→ **Provided information**
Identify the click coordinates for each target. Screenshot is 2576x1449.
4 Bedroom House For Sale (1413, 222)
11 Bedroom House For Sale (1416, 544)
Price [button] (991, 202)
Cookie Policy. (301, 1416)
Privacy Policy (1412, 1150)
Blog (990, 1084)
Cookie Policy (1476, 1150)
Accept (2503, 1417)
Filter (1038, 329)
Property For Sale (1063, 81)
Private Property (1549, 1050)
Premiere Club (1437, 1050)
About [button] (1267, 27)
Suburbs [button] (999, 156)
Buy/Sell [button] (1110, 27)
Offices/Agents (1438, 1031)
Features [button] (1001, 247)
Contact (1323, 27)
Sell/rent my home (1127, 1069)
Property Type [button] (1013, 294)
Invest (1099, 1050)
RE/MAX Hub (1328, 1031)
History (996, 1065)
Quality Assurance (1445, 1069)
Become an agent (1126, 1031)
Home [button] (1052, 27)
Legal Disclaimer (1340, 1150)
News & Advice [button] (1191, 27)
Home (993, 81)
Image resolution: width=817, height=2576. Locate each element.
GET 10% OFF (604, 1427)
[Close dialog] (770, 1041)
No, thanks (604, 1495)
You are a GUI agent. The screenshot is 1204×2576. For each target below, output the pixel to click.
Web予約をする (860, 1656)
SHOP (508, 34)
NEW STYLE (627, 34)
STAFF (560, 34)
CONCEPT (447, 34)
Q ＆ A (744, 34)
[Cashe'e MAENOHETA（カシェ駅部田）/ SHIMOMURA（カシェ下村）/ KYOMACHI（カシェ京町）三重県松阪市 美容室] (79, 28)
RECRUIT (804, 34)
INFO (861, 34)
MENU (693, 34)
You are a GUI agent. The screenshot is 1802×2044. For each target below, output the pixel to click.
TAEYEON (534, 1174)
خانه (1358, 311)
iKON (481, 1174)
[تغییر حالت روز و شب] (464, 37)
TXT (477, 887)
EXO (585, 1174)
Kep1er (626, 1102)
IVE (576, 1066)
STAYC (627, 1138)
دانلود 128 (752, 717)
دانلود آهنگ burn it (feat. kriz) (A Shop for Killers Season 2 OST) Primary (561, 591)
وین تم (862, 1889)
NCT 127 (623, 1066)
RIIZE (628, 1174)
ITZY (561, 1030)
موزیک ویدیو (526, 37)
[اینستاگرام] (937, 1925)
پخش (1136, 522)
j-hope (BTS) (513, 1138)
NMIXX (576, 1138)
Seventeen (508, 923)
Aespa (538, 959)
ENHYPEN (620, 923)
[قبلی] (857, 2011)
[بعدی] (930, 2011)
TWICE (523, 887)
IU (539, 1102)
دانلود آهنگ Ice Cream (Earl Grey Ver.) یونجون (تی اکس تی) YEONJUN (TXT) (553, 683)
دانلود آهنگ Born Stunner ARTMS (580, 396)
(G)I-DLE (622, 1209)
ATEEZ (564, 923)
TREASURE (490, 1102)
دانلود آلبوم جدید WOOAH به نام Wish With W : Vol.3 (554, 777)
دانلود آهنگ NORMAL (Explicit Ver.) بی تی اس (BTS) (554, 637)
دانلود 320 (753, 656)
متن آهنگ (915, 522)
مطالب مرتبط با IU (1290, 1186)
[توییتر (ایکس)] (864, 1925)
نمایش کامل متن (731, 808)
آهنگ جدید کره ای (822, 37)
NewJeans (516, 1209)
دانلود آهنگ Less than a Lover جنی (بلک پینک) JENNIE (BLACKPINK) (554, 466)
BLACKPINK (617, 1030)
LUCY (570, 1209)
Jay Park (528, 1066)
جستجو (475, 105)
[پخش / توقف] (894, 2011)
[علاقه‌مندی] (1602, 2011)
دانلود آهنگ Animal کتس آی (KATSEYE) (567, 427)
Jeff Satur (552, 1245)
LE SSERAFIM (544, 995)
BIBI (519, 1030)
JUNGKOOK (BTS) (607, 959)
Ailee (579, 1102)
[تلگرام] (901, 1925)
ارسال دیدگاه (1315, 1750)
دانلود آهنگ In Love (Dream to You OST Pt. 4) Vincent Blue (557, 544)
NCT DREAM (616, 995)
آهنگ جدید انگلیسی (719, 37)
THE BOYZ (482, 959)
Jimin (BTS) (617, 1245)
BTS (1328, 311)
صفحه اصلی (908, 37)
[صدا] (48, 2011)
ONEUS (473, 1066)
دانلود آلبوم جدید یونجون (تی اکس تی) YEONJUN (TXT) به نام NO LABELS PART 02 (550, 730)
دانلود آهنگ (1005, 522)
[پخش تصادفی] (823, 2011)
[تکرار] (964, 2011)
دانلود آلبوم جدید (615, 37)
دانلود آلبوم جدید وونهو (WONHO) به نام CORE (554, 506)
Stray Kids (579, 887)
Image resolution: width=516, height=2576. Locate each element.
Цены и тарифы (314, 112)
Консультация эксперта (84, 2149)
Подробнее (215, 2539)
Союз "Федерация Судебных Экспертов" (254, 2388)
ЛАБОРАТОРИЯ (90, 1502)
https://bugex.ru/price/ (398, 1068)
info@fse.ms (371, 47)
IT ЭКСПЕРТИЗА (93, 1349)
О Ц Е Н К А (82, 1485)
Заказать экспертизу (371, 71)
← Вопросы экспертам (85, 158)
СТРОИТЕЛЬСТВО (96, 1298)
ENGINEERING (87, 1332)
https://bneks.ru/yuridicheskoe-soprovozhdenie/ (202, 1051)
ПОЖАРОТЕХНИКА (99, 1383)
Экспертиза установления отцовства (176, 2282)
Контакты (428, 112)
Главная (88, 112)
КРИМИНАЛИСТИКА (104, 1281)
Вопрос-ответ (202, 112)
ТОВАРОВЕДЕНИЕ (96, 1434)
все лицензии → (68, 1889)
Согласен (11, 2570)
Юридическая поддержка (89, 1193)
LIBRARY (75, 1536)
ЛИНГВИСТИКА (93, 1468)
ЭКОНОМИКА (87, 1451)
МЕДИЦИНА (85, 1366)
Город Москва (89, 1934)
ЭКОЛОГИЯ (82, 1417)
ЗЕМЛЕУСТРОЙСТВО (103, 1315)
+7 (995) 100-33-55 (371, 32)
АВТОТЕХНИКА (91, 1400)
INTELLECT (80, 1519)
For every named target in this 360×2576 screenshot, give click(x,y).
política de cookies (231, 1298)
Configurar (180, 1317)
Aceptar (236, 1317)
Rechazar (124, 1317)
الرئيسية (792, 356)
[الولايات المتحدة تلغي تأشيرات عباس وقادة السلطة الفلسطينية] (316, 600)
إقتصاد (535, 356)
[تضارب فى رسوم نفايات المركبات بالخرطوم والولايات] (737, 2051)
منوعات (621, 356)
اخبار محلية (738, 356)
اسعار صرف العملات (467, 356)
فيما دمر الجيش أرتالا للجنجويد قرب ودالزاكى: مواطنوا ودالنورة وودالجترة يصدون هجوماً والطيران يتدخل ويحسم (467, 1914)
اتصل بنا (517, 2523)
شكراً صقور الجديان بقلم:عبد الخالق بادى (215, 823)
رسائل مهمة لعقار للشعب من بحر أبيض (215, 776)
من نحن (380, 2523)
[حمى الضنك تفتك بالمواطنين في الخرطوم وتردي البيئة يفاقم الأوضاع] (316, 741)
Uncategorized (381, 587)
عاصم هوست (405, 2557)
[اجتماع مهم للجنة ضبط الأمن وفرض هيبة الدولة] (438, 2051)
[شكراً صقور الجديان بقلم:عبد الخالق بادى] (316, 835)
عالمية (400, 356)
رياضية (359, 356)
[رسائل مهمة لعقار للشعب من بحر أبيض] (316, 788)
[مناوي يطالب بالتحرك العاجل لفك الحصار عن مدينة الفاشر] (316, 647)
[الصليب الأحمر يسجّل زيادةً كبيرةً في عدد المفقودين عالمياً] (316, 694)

→ **Exercise objective**
Nothing but the lines from the one holding "اسعار صرف العملات (467, 356)" through the end of the listing above should appear, each exactly as given.

→ **Solution to this problem**
اسعار صرف العملات (467, 356)
فيما دمر الجيش أرتالا للجنجويد قرب ودالزاكى: مواطنوا ودالنورة وودالجترة يصدون هجوماً والطيران يتدخل ويحسم (467, 1914)
اتصل بنا (517, 2523)
شكراً صقور الجديان بقلم:عبد الخالق بادى (215, 823)
رسائل مهمة لعقار للشعب من بحر أبيض (215, 776)
من نحن (380, 2523)
[حمى الضنك تفتك بالمواطنين في الخرطوم وتردي البيئة يفاقم الأوضاع] (316, 741)
Uncategorized (381, 587)
عاصم هوست (405, 2557)
[اجتماع مهم للجنة ضبط الأمن وفرض هيبة الدولة] (438, 2051)
[شكراً صقور الجديان بقلم:عبد الخالق بادى] (316, 835)
عالمية (400, 356)
رياضية (359, 356)
[رسائل مهمة لعقار للشعب من بحر أبيض] (316, 788)
[مناوي يطالب بالتحرك العاجل لفك الحصار عن مدينة الفاشر] (316, 647)
[الصليب الأحمر يسجّل زيادةً كبيرةً في عدد المفقودين عالمياً] (316, 694)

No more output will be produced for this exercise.